** Begin Document segment **

Broken Fantasy

“OFF WE FLY NOW” FAILS TO TAKE OFF

Disney, the Brothers Grimm, we all know some variation of the famous fairy tales of our childhood.

SCC’s new play includes some of the leading ladies in these fairy tales. And it failed to impress.  

“Off We Fly Now,” directed by SCC drama faculty Duygu Monson, featured background animation by students in the visual communications program. The play focuses on Snow White, Cinderella, Sleeping Beauty and Red Riding Hood, all of whom break out of their mundane storybook lives and drop into the real world, where the rules of make-believe aren’t exactly applicable.

The play was written by Zeynep Kacar, a playwright from Turkey, Monson’s native country. Annika Knapp directed the choreography.  

Melanie Stagner, Kennedy Clark, Cassia Ward and Jasmine Bolder are excellent performers. I’ve had the chance to see Ward’s lively and high-spirited energy in two earlier productions, “The Addams’ Family” and “Brighton Beach Memoirs.” Bolder’s memorable and emotional stance in “The Laramie Project” also remains a personal favorite from this year’s productions.

** End Document segment **

> [To be done]: Please say whether each statement agrees with the play review, answering yes or no and quoting the words of the review that decide it. 1. Duygu Monson wrote the play. 2. Students in the visual communications program made the background animation. 3. Annika Knapp directed the choreography. The lines after this point aren't needed.

** Begin Collected data **

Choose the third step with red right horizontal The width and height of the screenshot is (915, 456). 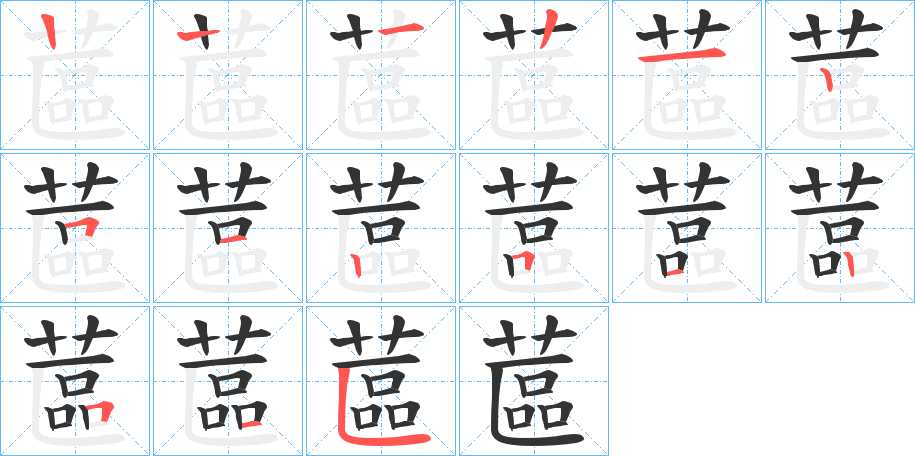click(381, 75)
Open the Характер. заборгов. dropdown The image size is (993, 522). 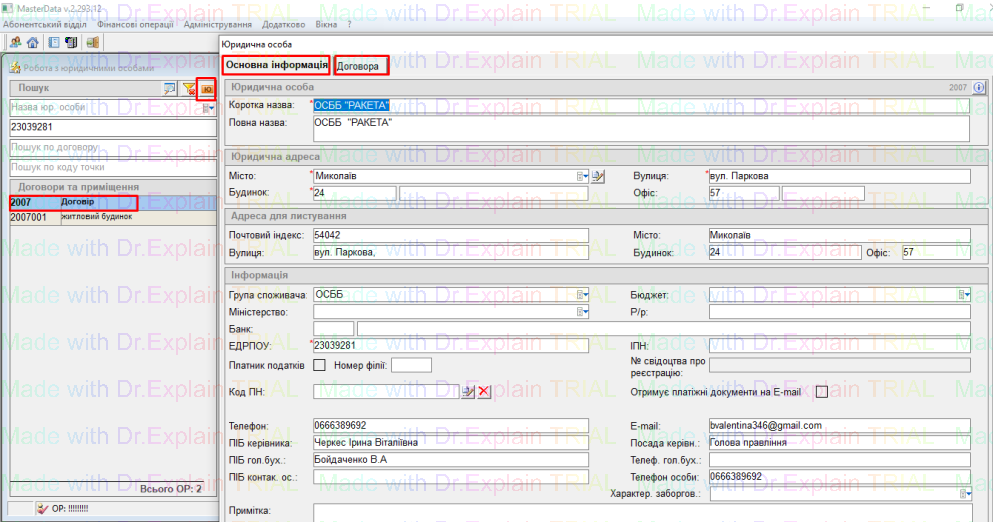click(x=964, y=494)
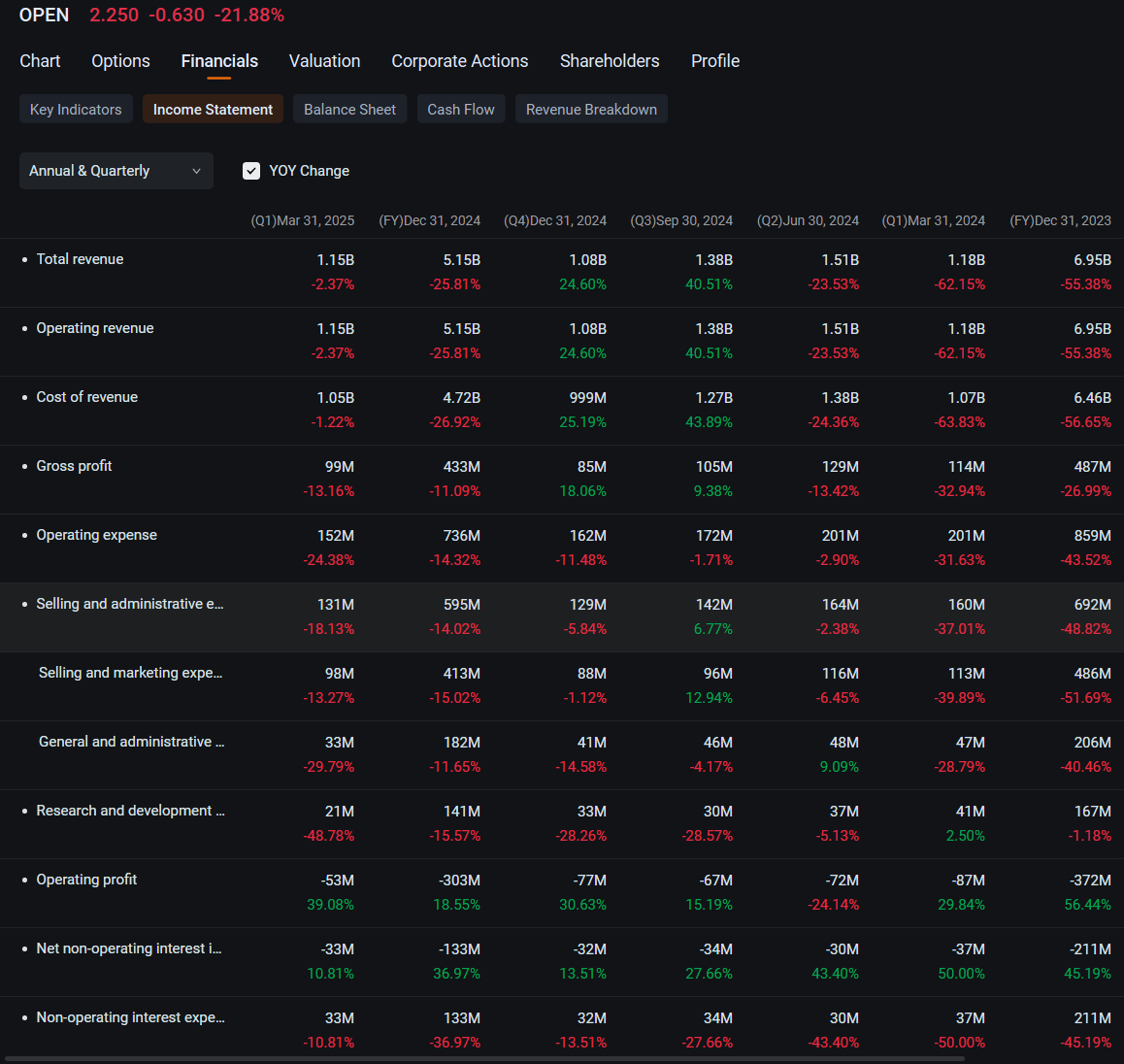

** End Collected data **

> [The completed task]:
1. No: "The play was written by Zeynep Kacar, a playwright from Turkey, Monson’s native country."
2. Yes: "featured background animation by students in the visual communications program"
3. Yes: "Annika Knapp directed the choreography."